A Phase 2 Trial of Adagrasib Monotherapy and in Combination With Pembrolizumab and a Phase 3 Trial of Adagrasib in Combination With Pembrolizumab Versus Pembrolizumab in Patients With Advanced Non-Small Cell Lung Cancer With KRAS G12C Mutation
Estado: Rio Grande do Norte
CEP: 59062-000
Instituição: Liga Contra o Cancer – Centro Avancado de Oncologia
Telefone: (84) 4009-5567
Email: [email protected]
Cidade: Natal
Critérios de Inclusão:
* Fase 2: Diagnóstico confirmado histologicamente de NSCLC irresecável ou metastático com mutação KRAS G12C e qualquer TPS de PD-L1.
* Fase 3: Diagnóstico confirmado histologicamente de NSCLC escamoso ou não escamoso irresecável ou metastático com mutação KRAS G12C e TPS de PD-L1 ≥50%.
* Fase 3: Presença de doença mensurável conforme RECIST 1.1.
* Fase 3: Inclusão de SNC – Com base na imagem encefálica de triagem, os pacientes devem ter uma das seguintes condições:
1. Sem evidência de metástases cerebrais.
2. Metástases cerebrais não tratadas que não necessitam de terapia local imediata.
3. Metástases cerebrais previamente tratadas que não necessitam de terapia local imediata.
Critérios de Exclusão:
* Fase 2 e Fase 3: Tratamento sistêmico anterior para NSCLC localmente avançado ou metastático, incluindo quimioterapia, terapia com inibidores de checkpoint imunológicos, ou uma terapia direcionada à mutação KRAS G12C (por exemplo, AMG 510).
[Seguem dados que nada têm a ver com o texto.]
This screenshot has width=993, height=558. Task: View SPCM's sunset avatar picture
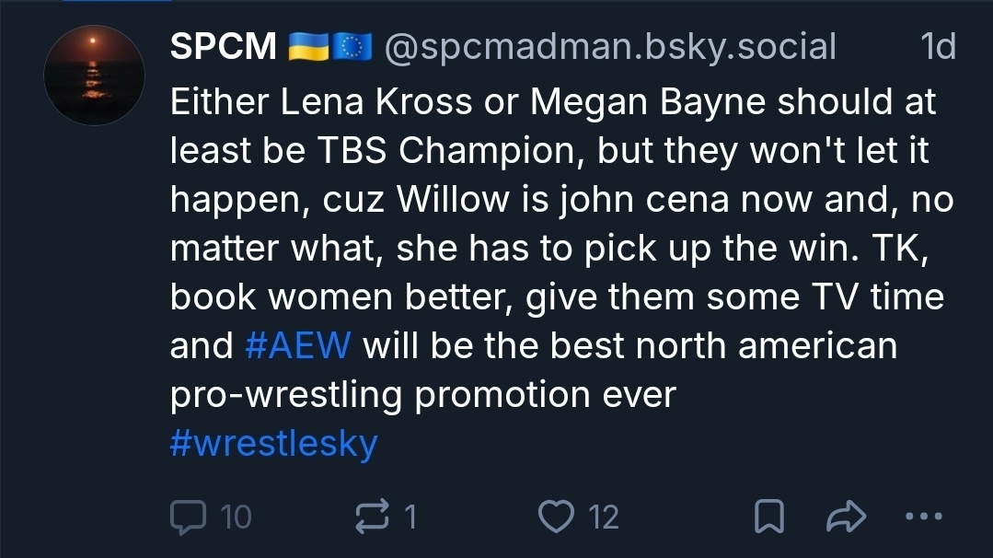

* Fase 2: Metástases cerebrais ativas.
* Fase 3: Pacientes com lesões conhecidas do sistema nervoso central (SNC) não devem ter nenhuma das seguintes condições:
1. Qualquer lesão cerebral não tratada > 2,0 cm de tamanho.
2. Qualquer lesão no tronco encefálico.
3. Uso contínuo de corticosteroides sistêmicos para controle dos sintomas de lesões cerebrais com uma dose diária total > 10 mg de prednisona (ou equivalente) antes da randomização.
4. Apresentar crises generalizadas ou parciais complexas mal controladas (> 1 vez/semana) ou progressão neurológica manifesta devido a lesões cerebrais, não obstante a terapia direcionada ao SNC.
* Fase 3: Radiação no pulmão > 30 Gy dentro de 6 meses antes da primeira dose do tratamento em estudo.